Önceden Alınan Konut Kredileri Mortgage Sistemine Dahil Olacak

Mortgage tasarısıyla şimdiye kadar kullanılan bütün konut kredilerinin sisteme dahil olacağı, ancak girmek istemeyenlerin dilekçe vermesi gerekeceği belirtildi. TBMM Plan ve Bütçe Alt Komisyonu'nda uzunca bir süredir sisteme girmek isteyenlerin mi, yoksa girmek istemeyenlerin mi dilekçe vermesi gerektiği üzerinde tartışma yapıldığı öğrenildi. Bankaların mortgage sistemine girmek istemeyenlerin dilekçe vermesini talep ettiği belirtilirken Sanayi ve Ticaret Bakanlığı'nın ise girmek isteyenlerin dilekçe vermesini savunduğu ve bunun tüketicinin lehine olacağını gündeme getirdiği bildirildi. Ağırlıklı görüş ise girmek istemeyenlerin dilekçe vermesi gerektiği yönünde.
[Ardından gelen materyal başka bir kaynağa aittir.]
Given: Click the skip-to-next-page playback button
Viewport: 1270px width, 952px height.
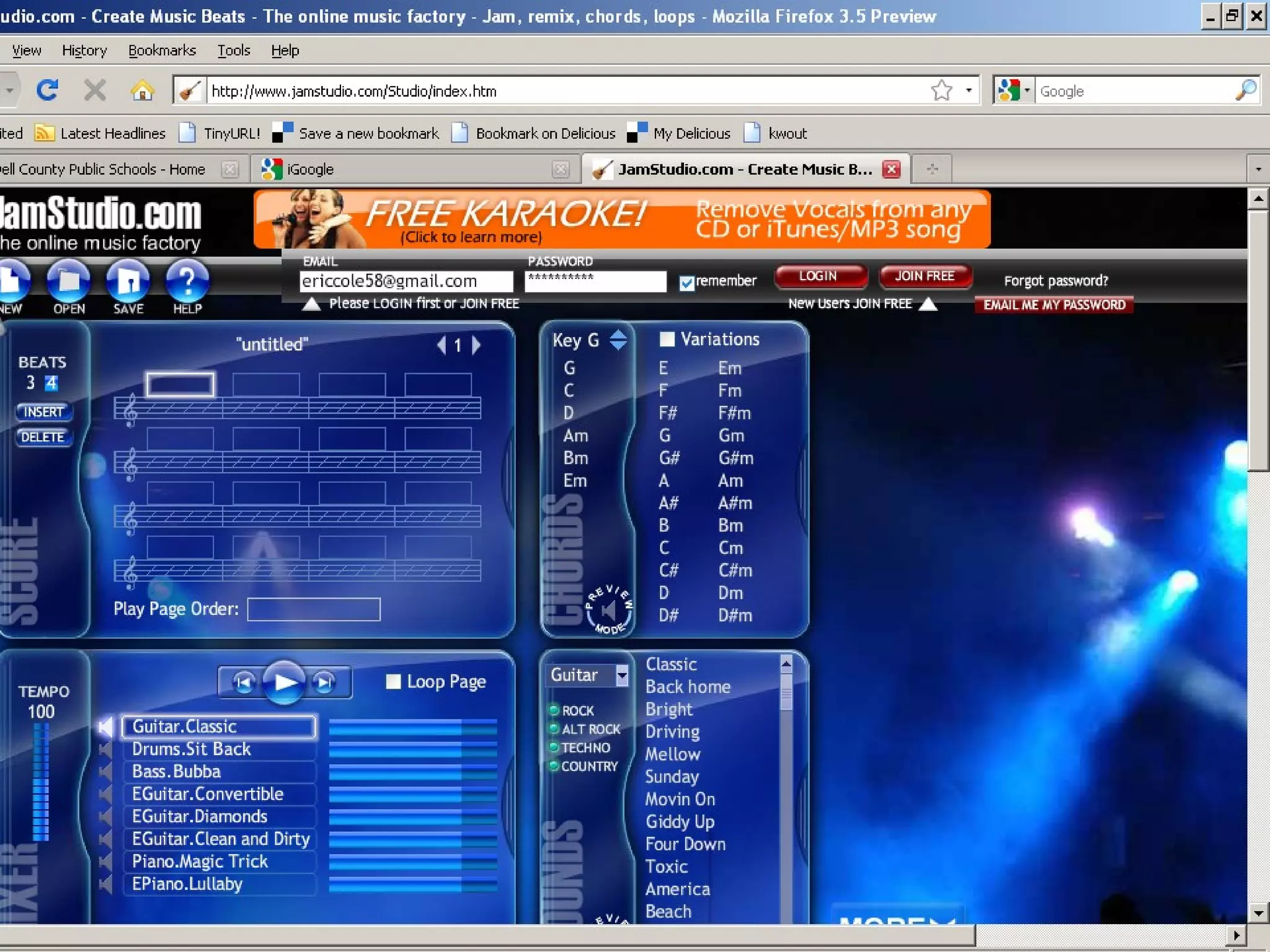Looking at the screenshot, I should coord(325,682).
Alt komisyonda çalışmaları tamamlanma aşamasına gelen mortgage sistemini düzenleyen tasarının nisan ayında üst komisyonda görüşülmesi bekleniyor. Şimdiye kadar yapılan en önemli tartışma, mortgage yasal düzenlemesi çıktıktan sonra konut kredisi kullananların durumu oldu. Sanayi ve Ticaret Bakanlığı temsilcileri, daha önce konut kredisi almış yaklaşık 210 bin kişi olduğunu, bunların şimdiye göre daha yüksek faizden kredi aldıklarını belirterek "Eğer sisteme girmek isteyenlerin dilekçe vermesi şartı getirilirse bankalar, yeni faizlerle cazip imkânlar getirir. Çünkü mortgage sisteminde yüksek faizden aldıkları kredinin tamamını kapatıp düşük faize geçmek isterlerse yüzde 2 cezası var. Bu nedenle girmek isteyenlerin dilekçe vermesi gerekir" dediler.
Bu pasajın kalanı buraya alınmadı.